◆ PROBLEM
Could you reproduce, word for word, the lines from the one containing "Image resolution: width=2113" through the one containing "(x=2038, y=250)", both included, and nothing else?

◆ SUPPLIED RECORDS

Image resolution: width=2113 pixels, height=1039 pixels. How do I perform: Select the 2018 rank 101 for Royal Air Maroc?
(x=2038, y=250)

...

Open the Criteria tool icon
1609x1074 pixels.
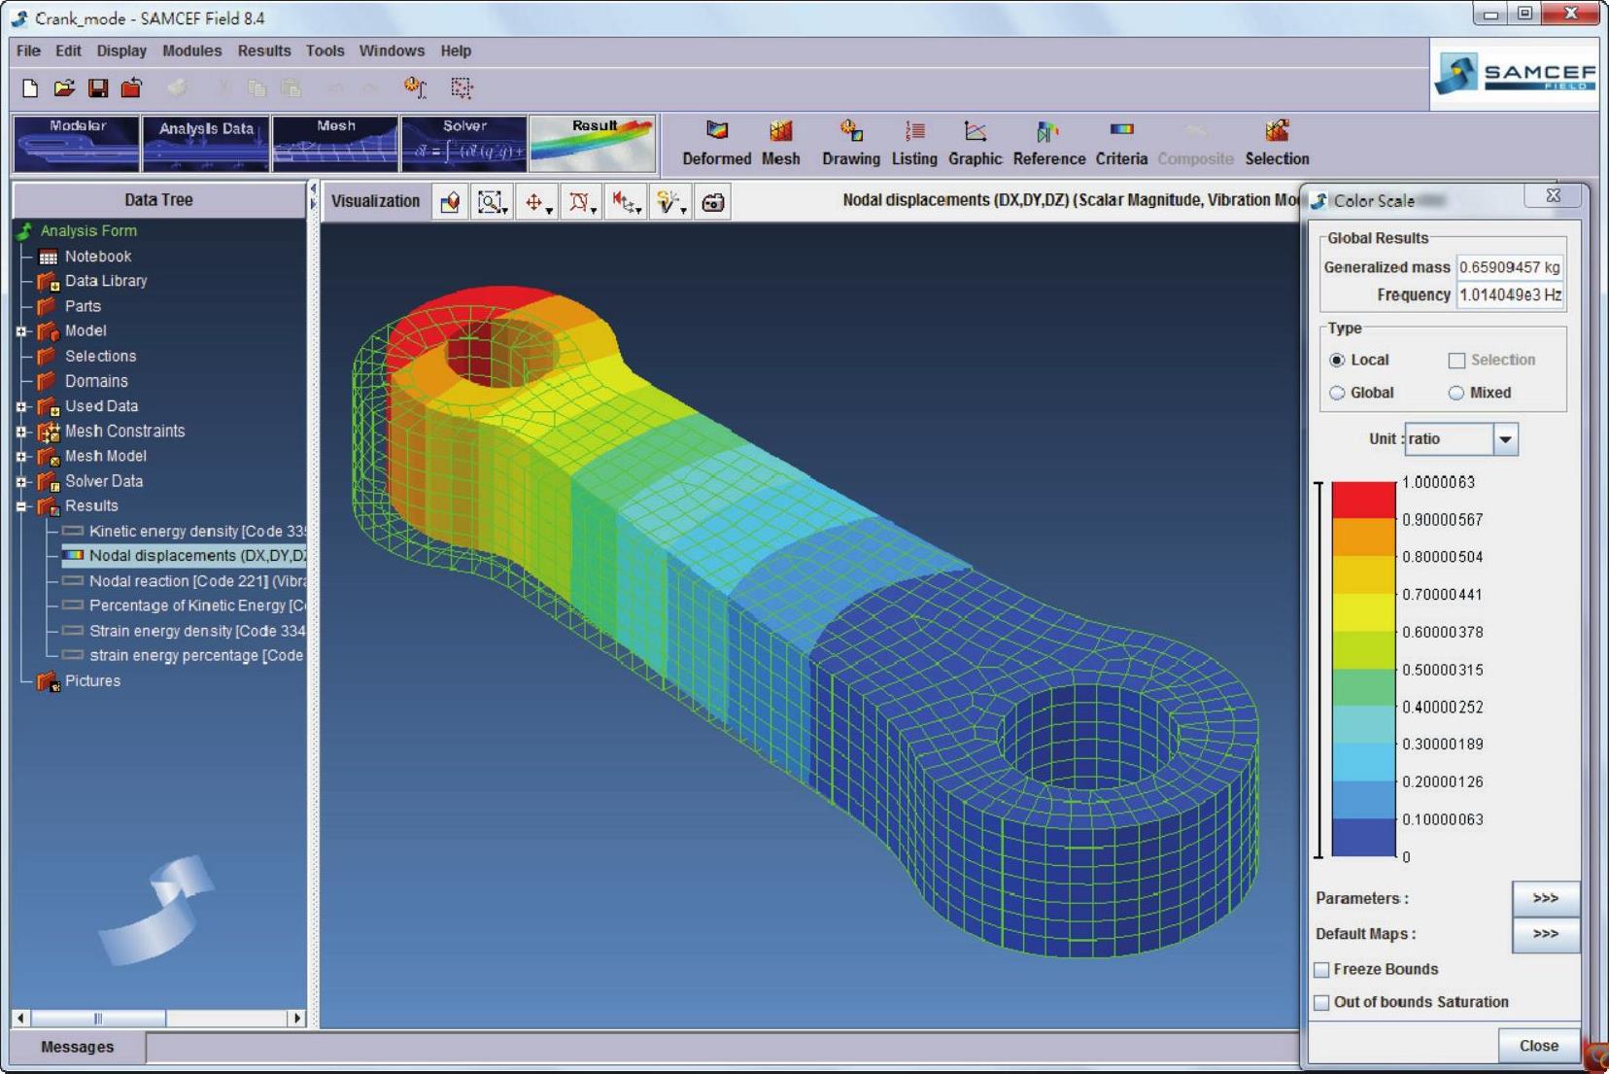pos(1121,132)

==

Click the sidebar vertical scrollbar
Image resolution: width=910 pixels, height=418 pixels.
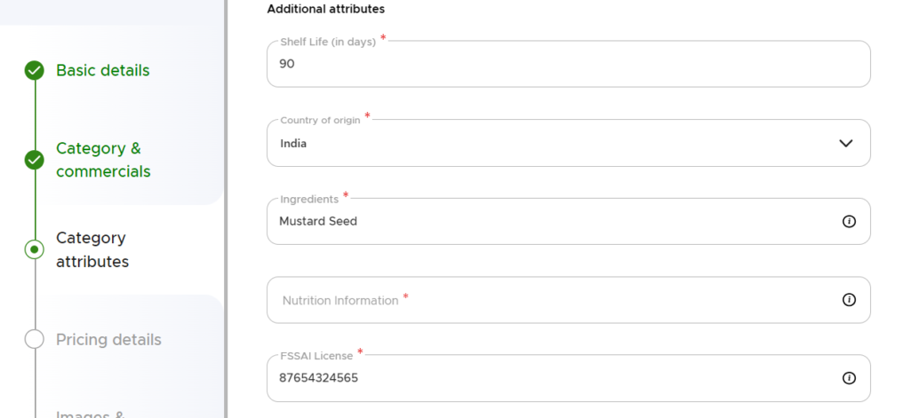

◆ RESULT FOR THIS TASK
Image resolution: width=2113 pixels, height=1039 pixels. How do I perform: Select the 2018 rank 101 for Royal Air Maroc?
(x=2038, y=250)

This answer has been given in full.